Whither London's health care? - government policy for health care in UK

Contemporary Review, Dec, 1993 by David Gladstone

Those who are interested in the hospitals of London

and their future cannot ignore their past.[1]

THE future pattern of London's health services has received considerable and continuing publicity since the publication of the Tomlinson Report in autumn 1992.[2] Not surprisingly, much of that publicity has centred on the issue of hospital closures and amalgamations. But the issues involved go much further. What is the future role for hospital care? Is primary care set on an inevitable upward curve? Can the improvements and expansion of primary care be adequately funded simply by diverting resources from the hospital sector? Is London inevitably a special case in matters relating to health care?
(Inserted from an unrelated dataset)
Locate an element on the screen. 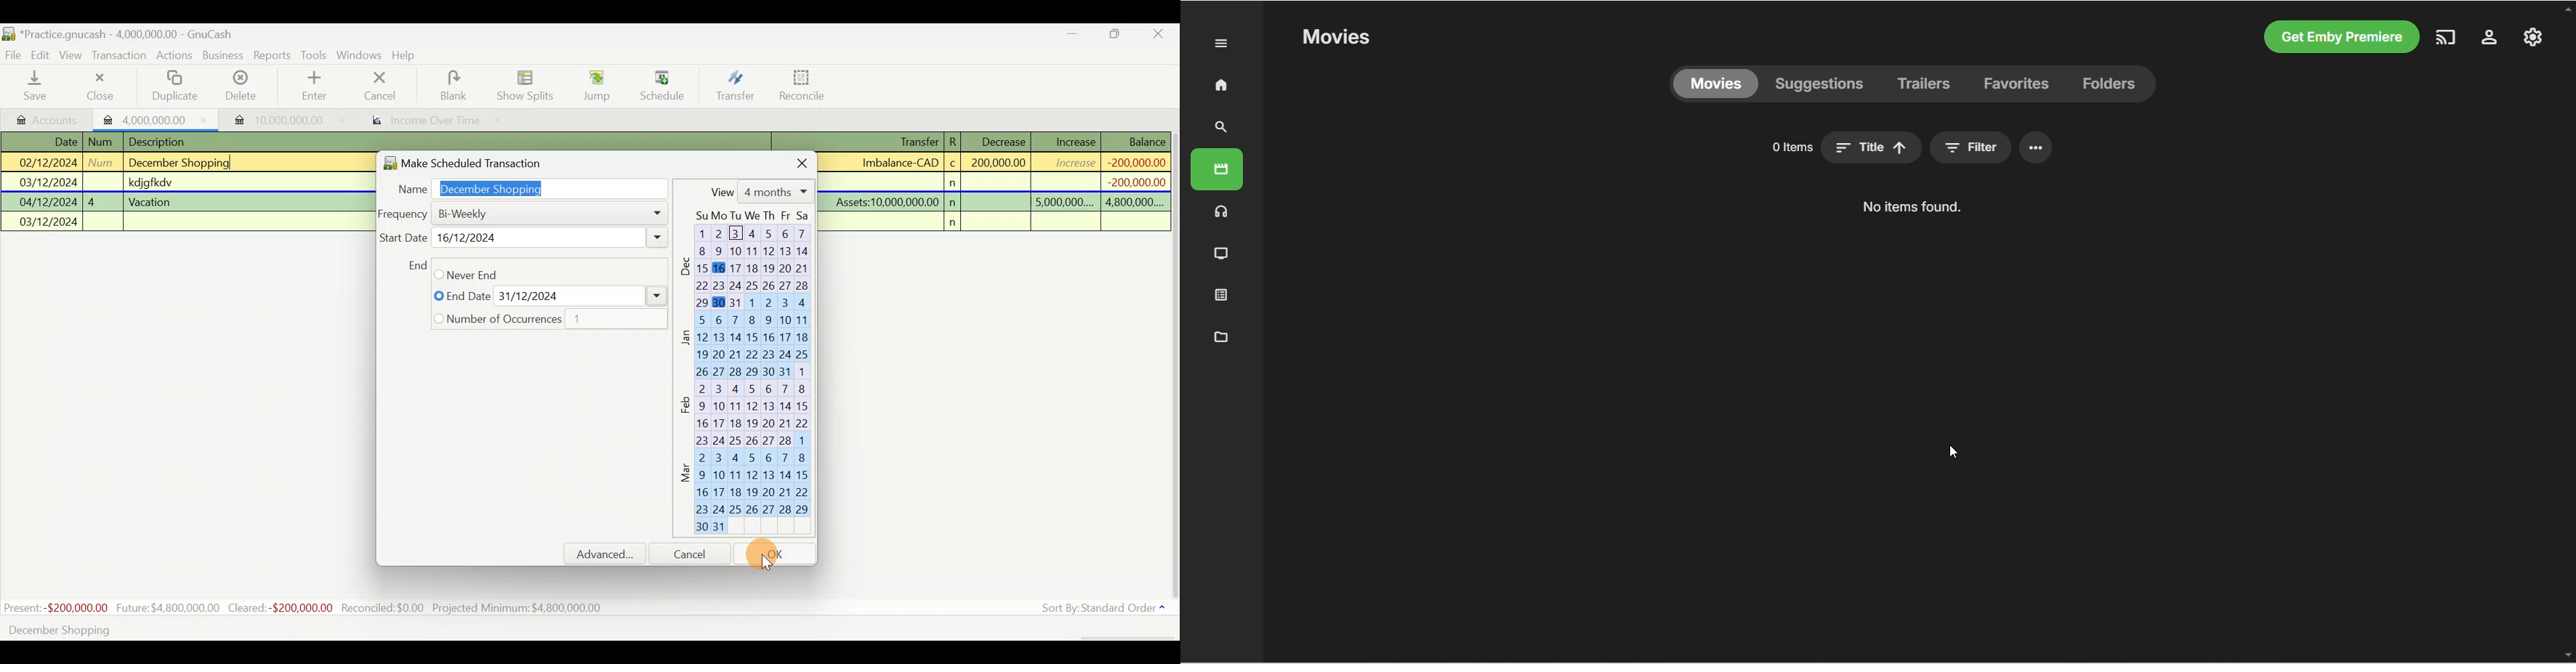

These are major issues relating not only to London, but to the future of health care in the United Kingdom towards 2000 and beyond. The dangers of moving both too slowly and too quickly are also obvious. On the one hand there is a risk of lowering staff morale and creating blight if change proceeds too slowly. But if the pace is too fast there may be insufficient time to consult as widely as necessary and to consider the options for the future sufficiently thoroughly. In his recent speech to the British Association, Sir Bernard Tomlinson himself argued that there was a case for special government funding to be made available over a limited time period in order to prevent piecemeal disintegration and to create the conditions for a planned rationalisation of the hospital service.[3] But, as his Report made clear:

The development of primary and community health services ... must go hand

in hand with the nationalisation and reduction of capacity in the hospital

sector.[4] Much less public attention seems to have focussed on that recommendation. And how far does the Department of Health see the changing relationship between the sectors as a complementary objective of its policy for London's health care future?
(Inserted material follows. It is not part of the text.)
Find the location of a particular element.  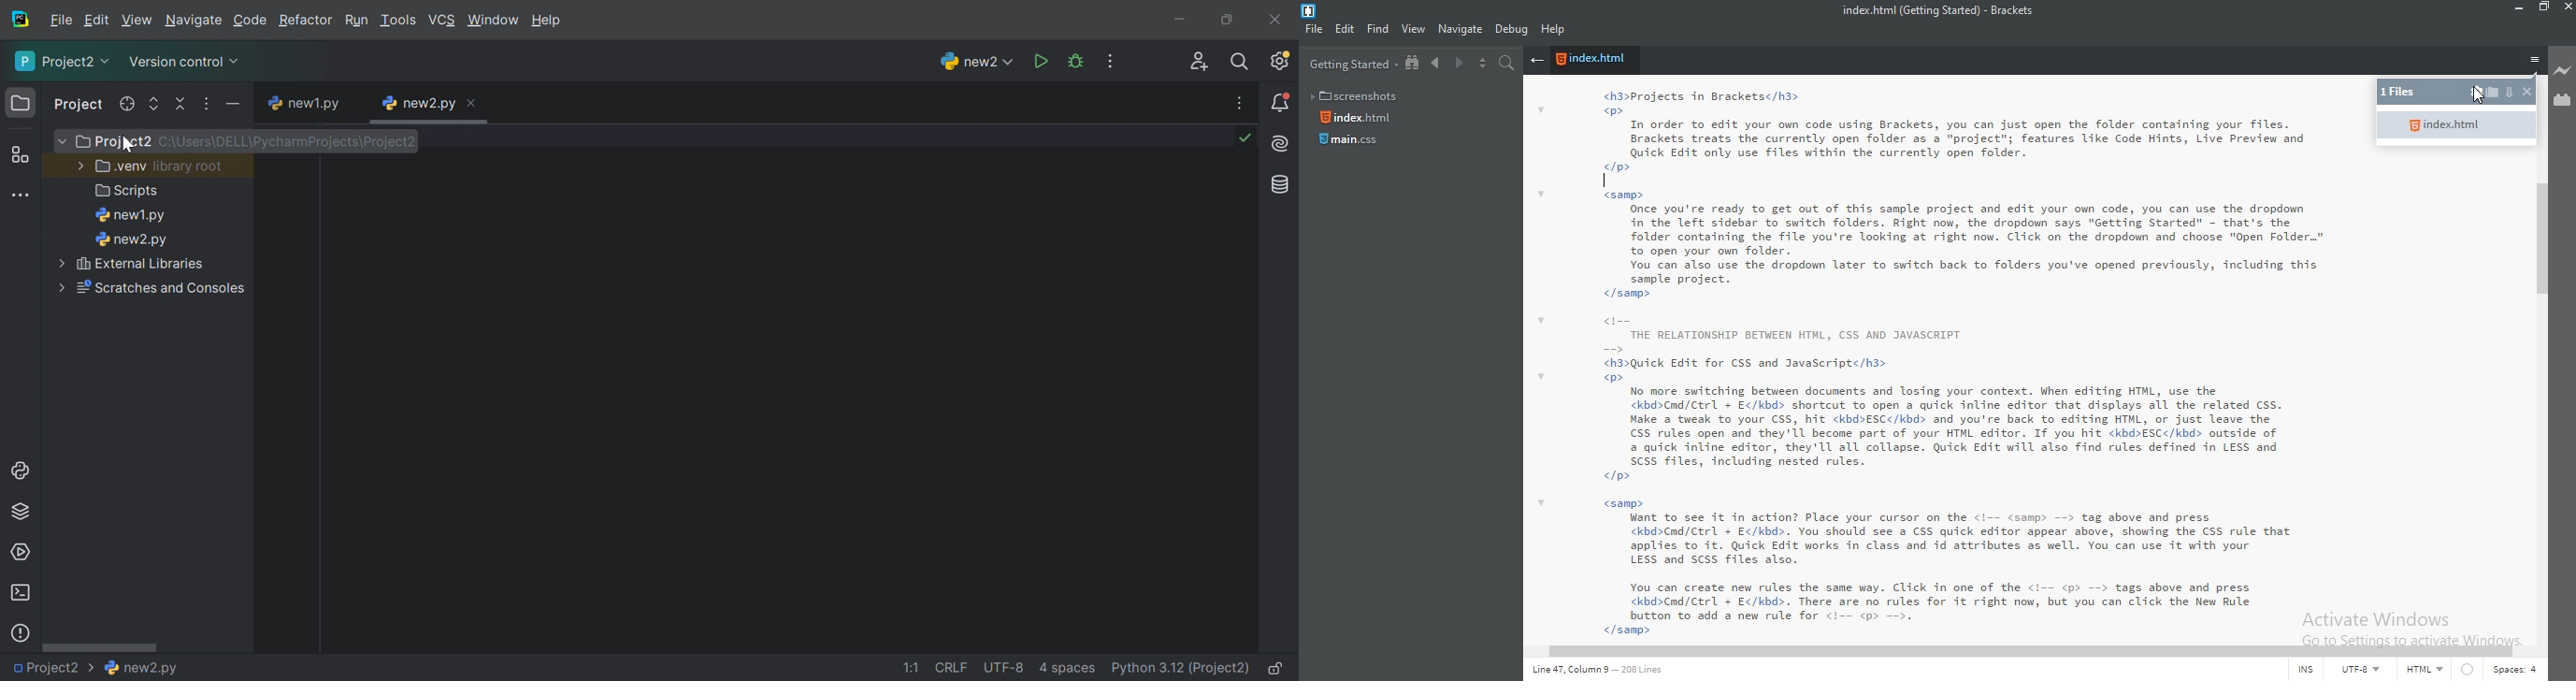

Split the editor vertically or horizontally is located at coordinates (1481, 64).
The publicity that has surrounded at least some of the Tomlinson recommendations may give the impression that the special situation of health care in the capital is something new. That is not the case. The Lancet pointed out as long ago as 1920:

The embarrassing position of London in matters of health administration has

always been recognised by those who study local organisation, and the problem

of developing, and where necessary remodelling, that administration when the

health of so vast and heterogeneous a population is concerned, is admittedly

one of continuing difficulty.[5]

That this has continued to be so is seen in the number of attempts over the past twenty years to create change in the system of London's health care. That change has been of two kinds. The first has concerned the delivery of health care to patients. The second and, in some sense, related change has been about the pattern of medical education and has involved a succession of activity by the University of London. Adaptation, co-ordination and rationalisation have been recurrent themes in both sectors. Tomlinson is much in keeping with that tradition; but, uniquely, his Report addressed both the issues of future patient services and the structural arrangements for medical education and training. Both these aspects were contained in the remit he was given which was, inter alia; to advise the Secretaries of State for Health and Education ... on the provision of health care for inner London ... taking account of ... the need to maintain high quality patient care and, as a foundation for this, high standards of medical teaching research and development.[6]

Earlier attempts at change

Prior to the Tomlinson proposals, potentially one of the most significant changes to the delivery of patient care in London was the recommendations of the Resource Allocation Working Party (RAWP). This Working Party was set up within the Department of Health and Social Security ~to ensure, through resource allocation, that there would eventually be equal opportunity of access to health care for people at equal risk'.[7] Its concern was with how, in a situation of tighter control on public spending such as characterised the mid-1970s, some progress could none the less be made in the direction of a more equitable distribution of health care resources. The answer lay in re-defining the historic formula on which resource allocation decisions had been taken. Rather than being based on the costs of services currently provided or the formula that had determined the allocation of resources since the creation of the National Health Service, the RAWP Report recommended that each Regional Health Authority should receive funding based upon the size of its population weighted by standardised mortality ratios and a set of other factors. Such a method of attempting to overcome the inequities of Julian Tudor Hart's much publicised Inverse Care Law -- where health needs were greatest, fewest resources were available -- posed a considerable threat to the hospital service in London.

On the basis of the new RAWP formula, each of the four Thames health regions was considerably over target and, in consequence, their financial growth rate was to be set below the national average. This at once raised the issue of the concentration of specialist hospitals in London and the services which they delivered not only to residents of the capital but to patients from throughout the United Kingdom and, indeed, from other countries as well. A reduced level of funding also threatened to reduce the position of London's teaching hospitals as centres both of high technology medicine and of excellence in medical research. If it had done nothing else RAWP had brought to the fore the distinctiveness of London's specialist hospital service and sharpened the debate about its future.